Sunday, September 10

TRAVELLING with the Yanks

When it comes to air travel, the only thing I share with my fellow Americans is my passport.
I do not share their attitude and I certainly do not share their dress sense.

But before any of you get all bent out of shape, I not referring to YOU, my brothers and sisters of the chosen tribe, I am referring instead to the run of the mill, shop at sears, Budweiser guzzling, toolbox in the trunk, WASP American.
And that’s just the women.

Anyhoo, let’s start with the menfolk.
The average American guy who travels during the summer months looks completely out of proportion. He wears baggy shorts until his knees and his belt is secured around his hips just to accommodate his protruding gut, so he ends up looking like, ‘Torso Man’.
If aliens (interplanetary, not Mexicans- they’re here already) would land on our planet and take a gander at these guys, they would assume it was their physiology. But then, they’d look at the women and be confounded completely.

The average American woman travelling in the summer months, also wears shorts however hers are cinched in at the waist, begging the question ‘is she pregnant?’
9 times out of 10, when the woman in question is either 8 or 80 the question itself becomes moot.

What does matter, though, is that these people look strange in their shorts with their white socks (or worse- no socks) and they are just screaming for someone to photograph them for the ‘what not to wear’ section of a fashion rag.

You’re going to have to trust me on this guys, I really did a lot of research.

Then there is their attitude to air travel.
Once the average Joe or Jo-Ann gets their boarding pass with their seat number on it, the seat is officially THEIRS. They OWN that seat. When the flight ends, they would actually rip it out of the floor and shlep it with them if they could.

The reason why this is so bizarre is because in their everyday non-travelling lives , these people are NICE people!

They bake cakes for their church cake sales, they lobby congress to give equal rights to Schnauzers, and they sew wheelchairs slipcovers for the handicapped.
And that’s just the men.

But all that changes when they step on a plane.
It’s almost as if the cabin pressure goes straight to their heads.

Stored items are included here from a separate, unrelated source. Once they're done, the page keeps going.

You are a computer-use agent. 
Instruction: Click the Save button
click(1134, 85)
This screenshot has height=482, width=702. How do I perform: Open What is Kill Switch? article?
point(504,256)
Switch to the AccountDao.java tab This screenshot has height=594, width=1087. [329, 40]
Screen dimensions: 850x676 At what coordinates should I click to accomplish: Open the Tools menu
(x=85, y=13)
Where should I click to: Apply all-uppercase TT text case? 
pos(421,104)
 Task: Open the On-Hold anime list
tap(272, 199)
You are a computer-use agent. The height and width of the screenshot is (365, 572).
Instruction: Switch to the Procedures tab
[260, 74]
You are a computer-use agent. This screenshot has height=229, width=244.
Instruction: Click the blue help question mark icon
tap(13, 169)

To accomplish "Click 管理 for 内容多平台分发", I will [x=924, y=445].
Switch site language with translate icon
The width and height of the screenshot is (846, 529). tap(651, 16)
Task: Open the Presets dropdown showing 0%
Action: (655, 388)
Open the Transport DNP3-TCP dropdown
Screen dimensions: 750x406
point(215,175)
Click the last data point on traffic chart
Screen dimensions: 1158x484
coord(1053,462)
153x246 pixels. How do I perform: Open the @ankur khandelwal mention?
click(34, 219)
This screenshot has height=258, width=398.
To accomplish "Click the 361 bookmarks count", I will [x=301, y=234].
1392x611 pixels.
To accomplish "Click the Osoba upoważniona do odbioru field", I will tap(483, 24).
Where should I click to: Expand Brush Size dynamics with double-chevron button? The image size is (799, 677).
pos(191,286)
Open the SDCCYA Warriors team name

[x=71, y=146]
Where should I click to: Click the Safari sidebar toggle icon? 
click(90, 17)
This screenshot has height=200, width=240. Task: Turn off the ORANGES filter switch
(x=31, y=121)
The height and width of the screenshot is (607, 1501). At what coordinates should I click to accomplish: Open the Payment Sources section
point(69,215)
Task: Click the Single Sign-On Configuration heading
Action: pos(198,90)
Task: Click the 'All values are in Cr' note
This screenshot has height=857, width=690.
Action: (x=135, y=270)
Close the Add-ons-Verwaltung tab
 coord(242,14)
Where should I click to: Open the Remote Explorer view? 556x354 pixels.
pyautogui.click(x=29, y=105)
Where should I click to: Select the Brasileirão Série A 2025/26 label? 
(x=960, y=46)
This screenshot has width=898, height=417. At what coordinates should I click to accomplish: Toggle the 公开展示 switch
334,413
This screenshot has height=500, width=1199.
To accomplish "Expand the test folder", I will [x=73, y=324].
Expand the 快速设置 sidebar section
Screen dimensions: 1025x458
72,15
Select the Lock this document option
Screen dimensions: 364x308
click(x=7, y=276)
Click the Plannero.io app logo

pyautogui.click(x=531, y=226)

Suddenly they become possessive. It is their seat and their overhead locker space and heaven forbid if you request them to shift or move.

*They don’t care if you are separated from your four year old.
*They don’t care if your kid needs to use the facilities every five minutes.
*They don’t care if you have had two replacement knee surgeries due to gangster related gunshot wounds which are turning sceptic and therefore need an aisle seat.
They ain’t movin’.


As far as their attitude to travelling with kids, it’s very simple:
The very same people who would ordinarily rip out their own kidneys with their bare hands and give it to you should you need it (Chas Vesholom) would sooner have your guts for garters if they hear one tiny ‘peep’ from your kids on an airplane.

Then there is the armrest issue.
Armrest is appropriately named because it is etymologically derived from the words; arm and wrest. This is because arm-wresting is what you end up doing whenever you travel economy or cargo class with the rest of the sardines in the back of the plane. If your seatmate is a guy with sweaty arms and arm hair like an afghan you will relinquish control of the armrest, albeit grudgingly. Unfortunately, that seems never to be enough for these guys and they slowly try to spread and spread with each breath (cue theme tune to Jaws; ta dum, ta dum, ta dum dum dum ) until they are halfway in your seat as well.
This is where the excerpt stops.